Aunque con rango de notosubespecie, el taxón solanoi, dedicado al agente medioambiental Pedro Solano, corresponde –sin duda– a una planta especialmente distinta, muy singular y muy rara, que –además– ha despertado un gran interés en los aficionados a la botánica y fotógrafos de naturaleza, no sólo murcianos sino también de muy distintos puntos de España, desde que en enero de 2016 comienzan a localizarse los primeros ejemplares en las Sierras de Cartagena. En la franja litoral oriental de la Región de Murcia se concentra el principal grupo de individuos conocidos de este híbrido en la Península Ibérica, donde se han censado 53 plantas en 4 localidades, durante el periodo de floración de 2017.

La primera planta cartagenera de esta nueva orquídea, observada por Pedro Solano el 23 de enero de 2016, en la Colada del Cedacero (al oeste de la ciudad de Cartagena), es la de la fotografía que abre esta entrada. Y las dos primeras flores de 2018 de la segunda detectada, por Juan Mompeán, apenas unos días después hace dos años, en Atamaría (Parque Regional de Calblanque), es la anterior. Entre ambas imágenes han transcurrido 24 meses, tiempo necesario para seguimiento, redacción y publicación del artículo científico citado que, principalmente, es resultado de un gran e impecable trabajo del botánico alicantino Lluis Serra [en el que he podido participar como coautor], publicado en la versión electrónica de revista Anales del Jardín Botánico de Madrid el 2 de marzo de 2018:

Anacamptis-×-dafnii-solanoi-a-new-hybrid-2018

Otras consideraciones, sobre el valor taxonómico de las subespecies (y por ende de las notosubespecies), de la tendencia firme hacia una nueva nomenclatura para la orquidoflora, de la importancia de los híbridos –como este– en el origen de nuevas especies, etc., en los comentarios de a continuación [durante abril y/o mayo].

Hasta 850 plantas vasculares herborizadas

Qué difícil presente y futuro tienen los herbarios públicos de la Región de Murcia.

Y ese ha sido un motivo principal para finalizar de forma indefinida mi ánimo recolector, y también para cerrar mi colaboración, en los últimos tres años ciertamente sólo a modo de contribuciones puntuales, con el Herbario de la Universidad Politécnica de Cartagena. Simplemente ha ocurrido que he asimilado que la recolección, como actividad científica y profesional, debería de estar –al menos– oportunamente valorada, al mismo tiempo que suficientemente impulsada, y no sólo por uno mismo.

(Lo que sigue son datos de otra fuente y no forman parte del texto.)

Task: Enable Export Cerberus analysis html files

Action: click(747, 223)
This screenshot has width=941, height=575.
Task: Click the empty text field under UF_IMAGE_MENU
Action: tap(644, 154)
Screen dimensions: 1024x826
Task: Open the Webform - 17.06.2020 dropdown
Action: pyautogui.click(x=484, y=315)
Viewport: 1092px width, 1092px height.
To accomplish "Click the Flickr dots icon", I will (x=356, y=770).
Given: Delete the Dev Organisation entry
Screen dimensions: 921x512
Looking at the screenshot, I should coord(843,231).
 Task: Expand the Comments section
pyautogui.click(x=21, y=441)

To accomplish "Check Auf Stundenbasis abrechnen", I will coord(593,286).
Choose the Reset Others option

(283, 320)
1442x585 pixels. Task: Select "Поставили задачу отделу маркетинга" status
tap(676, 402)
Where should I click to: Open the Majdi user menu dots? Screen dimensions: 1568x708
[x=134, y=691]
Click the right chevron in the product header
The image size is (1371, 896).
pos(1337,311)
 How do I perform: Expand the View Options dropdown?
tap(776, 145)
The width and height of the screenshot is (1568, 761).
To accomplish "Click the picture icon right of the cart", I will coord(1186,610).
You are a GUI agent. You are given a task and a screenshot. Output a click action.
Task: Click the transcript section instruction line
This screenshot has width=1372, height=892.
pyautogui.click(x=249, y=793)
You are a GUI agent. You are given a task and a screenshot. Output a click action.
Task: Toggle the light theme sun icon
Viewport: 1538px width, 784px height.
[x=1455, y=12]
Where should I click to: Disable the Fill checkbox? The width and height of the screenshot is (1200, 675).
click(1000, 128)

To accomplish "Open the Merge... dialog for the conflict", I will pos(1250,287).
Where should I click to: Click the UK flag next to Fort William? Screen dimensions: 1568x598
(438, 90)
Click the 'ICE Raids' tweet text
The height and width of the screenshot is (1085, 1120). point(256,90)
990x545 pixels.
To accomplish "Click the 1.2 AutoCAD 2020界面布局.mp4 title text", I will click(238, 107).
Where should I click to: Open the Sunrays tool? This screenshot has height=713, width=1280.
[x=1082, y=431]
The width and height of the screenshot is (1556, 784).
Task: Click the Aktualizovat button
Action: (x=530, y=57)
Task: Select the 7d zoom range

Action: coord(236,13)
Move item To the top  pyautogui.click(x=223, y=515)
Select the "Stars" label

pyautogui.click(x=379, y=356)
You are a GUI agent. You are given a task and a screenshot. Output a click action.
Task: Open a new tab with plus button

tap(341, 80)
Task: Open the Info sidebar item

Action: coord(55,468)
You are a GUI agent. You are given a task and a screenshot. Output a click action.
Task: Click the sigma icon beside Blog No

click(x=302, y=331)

No lo está, y ya, así, tampoco corresponde poner más esfuerzos e interés personal.

Recolectar es una práctica básica y la base fundamental de la ciencia Botánica. Por esto especialmente lamento la falta de valor, y que me falte impulso, para continuar recolectando. Mis 850 plantas vasculares herborizadas para la Universidad Politécnica de Cartagena son una aportación modesta en número, porque ha faltado intensidad. Pero he cuidado la calidad de las recolecciones, que se han centrado en especies y localidades de gran interés para un ámbito geográfico determinado y restringido a zonas y sierras concretas del sureste de la Península Ibérica. Y la información es completa y muy precisa, en fichas de herbario y base de datos.